++++ Alıntı Metin ++++

Kitabın can suyu kitapçı dükkanlarından gelir. Şık caddelerdeki ya da AVM’lerdeki şık mağazalardan değil, mahalle aralarında, civar semtlerde, uzak kentlerdeki kitapçı dükkanlarından bahsediyorum. (Cem Erciyes’in kisadalga.net ‘teki yazısından.)
Öğretmen emeklisi bir beyefendinin işlettiği, sadece kitap satan o küçük dükkanlar çok uzun zaman önce yok oldu. Neredeyse benim çocukluğumdan beri kitap her zaman bir ‘kırtasiye-kitapçı’dan alınıyor. Bugün o büyük zincirlerin teknoloji ve oyuncak da satan dükkanlarıyla karşılaştırınca Uhu kokan küçük kitapçıları tercih ediyor ya da özlüyor insan. Çünkü biliyor ki kasadaki abi/amca, kalem çeşitleri kadar kitapları ve yazarları da iyi bilir.
Kitap zor dönemlerinden birini yaşıyor. Ve kitapçılar da öyle. Kentin uzak semtlerindeki kitap-kırtasiye mağazalarında şu sıralar hummalı bir hazırlık var. Okul dönemine hazırlanıyorlar. Yine defter kalem çanta boya satışları listeler halinde gelecek ve belki de bir yılı geçirecekleri o iki aylık büyük satışı yapacaklar. O nedenle gözleri mağazaların üst katlarında, dip taraflarında yer alan kitap raflarını pek görmüyor. Ama o rafların ziyaretçileri de kesilmiyor aslında. Çocuklarına kitap alacak anne babalar, Tiktok’tan okuma listesini yapmış küçük kızlar, genç kadınlar ve adamlar raflar arasında geziniyor. Kültürel merak, hayata daha donanımlı bir birey olarak hazırlanmak, gençleri raflar arasında gezinmeye yönelten temel motivasyonlardan biri. Bir diğeri tabii ki gündemi takip etmek, yeni kitapları ve tanınmış yazarları bilmek. Ama en önemlisi ve her şey için geçerli olanı bize sessiz ve kendi başımıza tadını çıkartacağımız bir hayal alemi sunması. Bu nedenle hepimizin sevdiği yazarlar var ve yenilerini arıyoruz. Bizi kitap rafları arasında gezinmeye yönelten en önemli şey, her zaman bu.

++++ Toplanan Malzeme ++++

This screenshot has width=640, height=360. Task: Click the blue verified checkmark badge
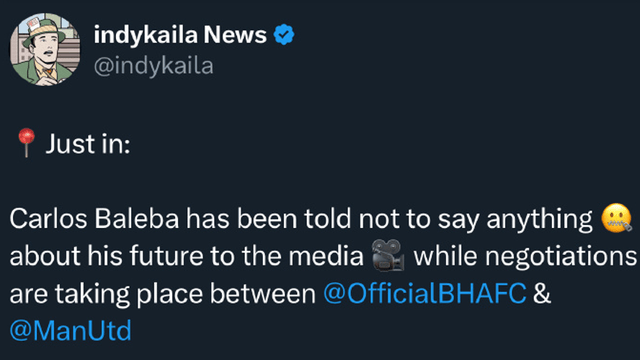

++++

● Kısa Görev
Kitapçılarla ilgili yukarıdaki metinde "Öğretmen emeklisi bir" ifadesinden "da iyi bilir." ifadesine kadar olan kısmı harfi harfine yazar mısın?

● Alıştırma Sonucu
Öğretmen emeklisi bir beyefendinin işlettiği, sadece kitap satan o küçük dükkanlar çok uzun zaman önce yok oldu. Neredeyse benim çocukluğumdan beri kitap her zaman bir ‘kırtasiye-kitapçı’dan alınıyor. Bugün o büyük zincirlerin teknoloji ve oyuncak da satan dükkanlarıyla karşılaştırınca Uhu kokan küçük kitapçıları tercih ediyor ya da özlüyor insan. Çünkü biliyor ki kasadaki abi/amca, kalem çeşitleri kadar kitapları ve yazarları da iyi bilir.